§ **SELECTION**:
═══

This is the primary, guiding theory of particle physics, developed in the 1970s – but there are issues with it, as it fails to explain some aspects of physics.
A general view of the Large Hadron Collider (LHC) experiment during a media visit at the Organization for Nuclear Research (CERN) in 2014
Data collected during one LHC experiment appeared to show that particles can behave in a way not explained by the standard model, which also doesn’t explain dark matter.
This experiment, into the decay of particles known as beauty quarks, found they turned into muons 15 per cent less often than predicted.
This suggests there is an unknown factor at play in the universe, and many suspect it is a new type of force tipping the scales. The team plan to run the experiment again using the more sensitive equipment on the revamped LHC.
‘The stakes are extremely high,’ Dr Mitesh Patel, a particle physicist at Imperial College London in charge of the original experiment, told the Guardian.
This 2018 photo made available by CERN shows the LHCb Muon system at the European Organization for Nuclear Research Large Hadron Collider facility outside of Geneva
EXPLAINED: THE STANDARD MODEL OF PHYSICS
The theories and discoveries of thousands of physicists since the 1930s have resulted in a remarkable insight into the structure of matter.
Everything in the universe is found to be made from a few basic building blocks called fundamental particles, governed by four fundamental forces.
Our best understanding of how these particles and three of the forces are related to each other is encapsulated in the Standard Model.
All matter around us is made of elementary particles, the building blocks of matter.
These particles occur in two basic types called quarks and leptons. Each consists of six particles, which are related in pairs, or ‘generations’.
All stable matter in the universe is made from particles that belong to the first generation. Any heavier particles decay to the next most stable level.
There are also four fundamental forces at work in the universe: the strong force, the weak force, the electromagnetic force, and the gravitational force.
The Standard Model includes the electromagnetic, strong and weak forces and all their carrier particles, and explains well how these forces act on all of the matter particles.
However, the most familiar force in our everyday lives, gravity, is not part of the Standard Model, and fitting gravity comfortably into this framework has proved to be a difficult challenge.
‘If we confirm this, it will be a revolution of the kind we’ve not seen – certainly in my lifetime. You don’t want to mess it up.’
In 2018 the team suggested the odds of the discovery they made happening by chance was one in a thousand, but for a new force of nature to be declared, the gold standard is one in 3.5 million.
So they need more data to prove it wasn’t just a glitch in the equipment or the experiment design.
This latest upgrade marks the start of the third run of the LHC, and included the installation of more powerful magnets that squeeze protons inside the collider into denser beams – increasing the collision rate of particles.

═══

§ **MATERIAL FOR THIS EXERCISE**:
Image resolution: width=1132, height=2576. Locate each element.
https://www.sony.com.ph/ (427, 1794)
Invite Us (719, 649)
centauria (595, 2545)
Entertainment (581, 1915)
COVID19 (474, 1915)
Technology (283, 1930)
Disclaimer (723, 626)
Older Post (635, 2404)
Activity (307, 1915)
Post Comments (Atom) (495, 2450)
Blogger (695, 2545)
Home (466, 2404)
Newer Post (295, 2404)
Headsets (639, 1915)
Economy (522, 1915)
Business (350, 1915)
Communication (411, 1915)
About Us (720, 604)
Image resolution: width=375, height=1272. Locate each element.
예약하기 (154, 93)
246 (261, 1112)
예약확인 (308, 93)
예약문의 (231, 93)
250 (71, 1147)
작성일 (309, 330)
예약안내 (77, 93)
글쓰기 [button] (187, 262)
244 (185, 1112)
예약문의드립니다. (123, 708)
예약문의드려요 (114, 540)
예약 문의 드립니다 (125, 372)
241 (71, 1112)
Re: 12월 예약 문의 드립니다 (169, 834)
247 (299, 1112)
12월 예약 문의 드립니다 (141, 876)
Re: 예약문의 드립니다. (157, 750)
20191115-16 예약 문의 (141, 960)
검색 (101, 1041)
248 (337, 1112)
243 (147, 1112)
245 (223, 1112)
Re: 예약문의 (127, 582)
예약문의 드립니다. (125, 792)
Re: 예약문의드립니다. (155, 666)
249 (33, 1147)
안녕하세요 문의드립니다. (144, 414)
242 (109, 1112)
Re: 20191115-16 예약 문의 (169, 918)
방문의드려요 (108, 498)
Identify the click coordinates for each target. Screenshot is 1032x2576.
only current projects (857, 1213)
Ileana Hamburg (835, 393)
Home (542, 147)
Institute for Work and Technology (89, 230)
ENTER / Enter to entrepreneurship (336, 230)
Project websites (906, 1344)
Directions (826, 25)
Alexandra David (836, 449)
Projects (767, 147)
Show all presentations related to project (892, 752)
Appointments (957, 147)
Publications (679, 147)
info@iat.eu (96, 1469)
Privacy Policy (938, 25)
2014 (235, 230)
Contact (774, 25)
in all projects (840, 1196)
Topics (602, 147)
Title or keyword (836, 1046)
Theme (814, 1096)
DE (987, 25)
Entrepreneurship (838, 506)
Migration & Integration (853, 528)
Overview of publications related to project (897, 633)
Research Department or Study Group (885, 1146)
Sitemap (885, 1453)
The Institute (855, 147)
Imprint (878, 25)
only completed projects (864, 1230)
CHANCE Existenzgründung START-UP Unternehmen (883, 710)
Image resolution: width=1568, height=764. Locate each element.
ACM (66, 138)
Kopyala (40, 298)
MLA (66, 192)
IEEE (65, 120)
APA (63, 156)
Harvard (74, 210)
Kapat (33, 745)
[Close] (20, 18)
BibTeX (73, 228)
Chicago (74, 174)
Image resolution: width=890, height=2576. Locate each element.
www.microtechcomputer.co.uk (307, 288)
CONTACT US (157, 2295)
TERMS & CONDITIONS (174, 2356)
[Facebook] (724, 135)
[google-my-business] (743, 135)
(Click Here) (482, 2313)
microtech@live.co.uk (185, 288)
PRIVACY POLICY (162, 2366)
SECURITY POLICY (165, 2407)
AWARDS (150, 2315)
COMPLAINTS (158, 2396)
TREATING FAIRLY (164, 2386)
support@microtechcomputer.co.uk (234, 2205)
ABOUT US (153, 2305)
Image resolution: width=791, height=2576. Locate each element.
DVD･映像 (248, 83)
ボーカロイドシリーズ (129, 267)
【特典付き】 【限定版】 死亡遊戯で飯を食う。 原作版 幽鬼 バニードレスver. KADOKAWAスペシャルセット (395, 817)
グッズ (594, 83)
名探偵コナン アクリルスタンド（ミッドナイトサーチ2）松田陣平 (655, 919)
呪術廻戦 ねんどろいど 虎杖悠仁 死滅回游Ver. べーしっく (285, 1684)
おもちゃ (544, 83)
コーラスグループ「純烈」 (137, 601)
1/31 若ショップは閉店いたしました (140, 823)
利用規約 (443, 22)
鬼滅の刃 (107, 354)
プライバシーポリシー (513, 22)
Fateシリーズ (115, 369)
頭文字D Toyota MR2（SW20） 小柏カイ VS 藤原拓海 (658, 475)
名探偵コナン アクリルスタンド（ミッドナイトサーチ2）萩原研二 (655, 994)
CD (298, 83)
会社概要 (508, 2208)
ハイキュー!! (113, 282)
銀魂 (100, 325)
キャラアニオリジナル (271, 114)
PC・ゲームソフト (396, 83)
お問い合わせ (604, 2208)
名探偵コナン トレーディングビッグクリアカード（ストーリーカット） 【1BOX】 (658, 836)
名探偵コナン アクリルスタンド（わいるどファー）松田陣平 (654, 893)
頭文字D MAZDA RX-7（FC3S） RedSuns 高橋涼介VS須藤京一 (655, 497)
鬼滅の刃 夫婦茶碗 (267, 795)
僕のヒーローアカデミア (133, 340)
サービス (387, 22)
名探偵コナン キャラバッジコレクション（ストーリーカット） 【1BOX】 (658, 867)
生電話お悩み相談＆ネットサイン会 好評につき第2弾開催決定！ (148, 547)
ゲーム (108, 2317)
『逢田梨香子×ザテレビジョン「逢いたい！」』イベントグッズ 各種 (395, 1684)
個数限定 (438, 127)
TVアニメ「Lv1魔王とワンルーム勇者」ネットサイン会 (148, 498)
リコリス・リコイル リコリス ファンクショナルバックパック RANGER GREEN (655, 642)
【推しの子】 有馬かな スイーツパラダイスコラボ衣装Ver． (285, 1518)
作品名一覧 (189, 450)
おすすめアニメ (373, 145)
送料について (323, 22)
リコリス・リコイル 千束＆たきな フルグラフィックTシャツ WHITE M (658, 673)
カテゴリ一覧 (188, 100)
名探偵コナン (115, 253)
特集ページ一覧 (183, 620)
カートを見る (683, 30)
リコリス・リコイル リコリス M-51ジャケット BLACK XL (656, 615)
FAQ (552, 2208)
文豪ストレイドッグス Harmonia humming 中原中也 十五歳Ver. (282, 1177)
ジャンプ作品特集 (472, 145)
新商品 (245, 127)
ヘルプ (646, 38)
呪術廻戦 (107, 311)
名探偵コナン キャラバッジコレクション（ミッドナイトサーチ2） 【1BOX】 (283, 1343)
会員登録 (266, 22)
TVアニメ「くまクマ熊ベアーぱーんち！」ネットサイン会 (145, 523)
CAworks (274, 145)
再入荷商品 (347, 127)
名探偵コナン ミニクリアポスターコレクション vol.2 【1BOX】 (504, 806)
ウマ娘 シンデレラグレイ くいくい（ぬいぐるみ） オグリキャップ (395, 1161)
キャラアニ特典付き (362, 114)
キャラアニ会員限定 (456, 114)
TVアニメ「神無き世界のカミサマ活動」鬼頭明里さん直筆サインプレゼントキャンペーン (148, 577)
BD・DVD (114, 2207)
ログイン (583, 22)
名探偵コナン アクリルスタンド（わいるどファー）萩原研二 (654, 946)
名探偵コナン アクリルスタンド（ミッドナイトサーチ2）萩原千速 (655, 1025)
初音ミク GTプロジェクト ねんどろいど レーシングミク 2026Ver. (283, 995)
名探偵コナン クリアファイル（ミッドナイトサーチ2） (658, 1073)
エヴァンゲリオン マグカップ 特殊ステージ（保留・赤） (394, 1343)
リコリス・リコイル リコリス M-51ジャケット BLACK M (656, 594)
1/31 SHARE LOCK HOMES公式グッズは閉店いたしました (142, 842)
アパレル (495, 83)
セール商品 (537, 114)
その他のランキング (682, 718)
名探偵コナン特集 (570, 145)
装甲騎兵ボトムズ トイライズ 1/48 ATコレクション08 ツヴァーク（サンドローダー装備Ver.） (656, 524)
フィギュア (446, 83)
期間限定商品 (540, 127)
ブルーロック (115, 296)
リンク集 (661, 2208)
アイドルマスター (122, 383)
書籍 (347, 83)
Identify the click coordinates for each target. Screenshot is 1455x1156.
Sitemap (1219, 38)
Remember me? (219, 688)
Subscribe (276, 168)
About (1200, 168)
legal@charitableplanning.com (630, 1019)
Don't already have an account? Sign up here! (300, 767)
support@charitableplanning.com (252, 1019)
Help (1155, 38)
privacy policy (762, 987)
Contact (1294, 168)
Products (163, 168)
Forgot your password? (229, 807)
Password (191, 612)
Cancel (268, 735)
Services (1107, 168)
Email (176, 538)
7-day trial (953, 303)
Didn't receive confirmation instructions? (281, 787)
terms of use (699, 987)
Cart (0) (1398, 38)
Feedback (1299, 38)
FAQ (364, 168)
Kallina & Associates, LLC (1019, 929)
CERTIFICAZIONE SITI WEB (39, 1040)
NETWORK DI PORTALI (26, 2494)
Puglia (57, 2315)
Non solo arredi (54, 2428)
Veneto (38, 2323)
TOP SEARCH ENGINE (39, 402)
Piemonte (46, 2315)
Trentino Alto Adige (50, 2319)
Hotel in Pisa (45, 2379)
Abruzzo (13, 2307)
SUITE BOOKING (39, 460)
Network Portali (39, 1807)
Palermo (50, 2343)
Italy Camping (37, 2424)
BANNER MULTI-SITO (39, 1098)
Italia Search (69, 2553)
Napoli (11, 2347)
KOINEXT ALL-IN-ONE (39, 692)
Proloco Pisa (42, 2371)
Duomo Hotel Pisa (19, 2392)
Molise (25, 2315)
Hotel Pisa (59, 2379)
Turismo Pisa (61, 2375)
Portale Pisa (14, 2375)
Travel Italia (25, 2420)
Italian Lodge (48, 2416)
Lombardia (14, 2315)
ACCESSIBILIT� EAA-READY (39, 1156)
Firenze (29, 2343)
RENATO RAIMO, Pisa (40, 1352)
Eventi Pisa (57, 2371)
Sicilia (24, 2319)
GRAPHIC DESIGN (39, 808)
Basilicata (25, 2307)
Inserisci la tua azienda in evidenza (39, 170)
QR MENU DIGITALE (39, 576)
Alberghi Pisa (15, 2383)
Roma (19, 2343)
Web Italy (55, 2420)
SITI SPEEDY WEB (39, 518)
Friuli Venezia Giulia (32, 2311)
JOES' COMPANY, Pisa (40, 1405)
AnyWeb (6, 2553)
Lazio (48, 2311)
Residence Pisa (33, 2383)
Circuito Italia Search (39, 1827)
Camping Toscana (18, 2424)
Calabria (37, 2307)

═══

§ **TASKS TO CARRY OUT**:
• a. According to the passage on the Standard Model, how much less often than predicted did beauty quarks turn into muons in the LHC experiment?
• b. Starting at the first row and ending with the row that contains "Re: 20191115-16 예약 문의 (169, 918)", write those rows out again, swapping "Post" for "Entry" and leaving everything else unchanged.
The rows are unrelated to the passage on the Standard Model.

§ **RESULTS BY TASK**:
• a. 15 per cent less often than predicted.

• b.
Image resolution: width=1132, height=2576. Locate each element.
https://www.sony.com.ph/ (427, 1794)
Invite Us (719, 649)
centauria (595, 2545)
Entertainment (581, 1915)
COVID19 (474, 1915)
Technology (283, 1930)
Disclaimer (723, 626)
Older Entry (635, 2404)
Activity (307, 1915)
Entry Comments (Atom) (495, 2450)
Blogger (695, 2545)
Home (466, 2404)
Newer Entry (295, 2404)
Headsets (639, 1915)
Economy (522, 1915)
Business (350, 1915)
Communication (411, 1915)
About Us (720, 604)
Image resolution: width=375, height=1272. Locate each element.
예약하기 (154, 93)
246 (261, 1112)
예약확인 (308, 93)
예약문의 (231, 93)
250 (71, 1147)
작성일 (309, 330)
예약안내 (77, 93)
글쓰기 [button] (187, 262)
244 (185, 1112)
예약문의드립니다. (123, 708)
예약문의드려요 (114, 540)
예약 문의 드립니다 (125, 372)
241 (71, 1112)
Re: 12월 예약 문의 드립니다 (169, 834)
247 (299, 1112)
12월 예약 문의 드립니다 (141, 876)
Re: 예약문의 드립니다. (157, 750)
20191115-16 예약 문의 (141, 960)
검색 (101, 1041)
248 (337, 1112)
243 (147, 1112)
245 (223, 1112)
Re: 예약문의 (127, 582)
예약문의 드립니다. (125, 792)
Re: 예약문의드립니다. (155, 666)
249 (33, 1147)
안녕하세요 문의드립니다. (144, 414)
242 (109, 1112)
Re: 20191115-16 예약 문의 (169, 918)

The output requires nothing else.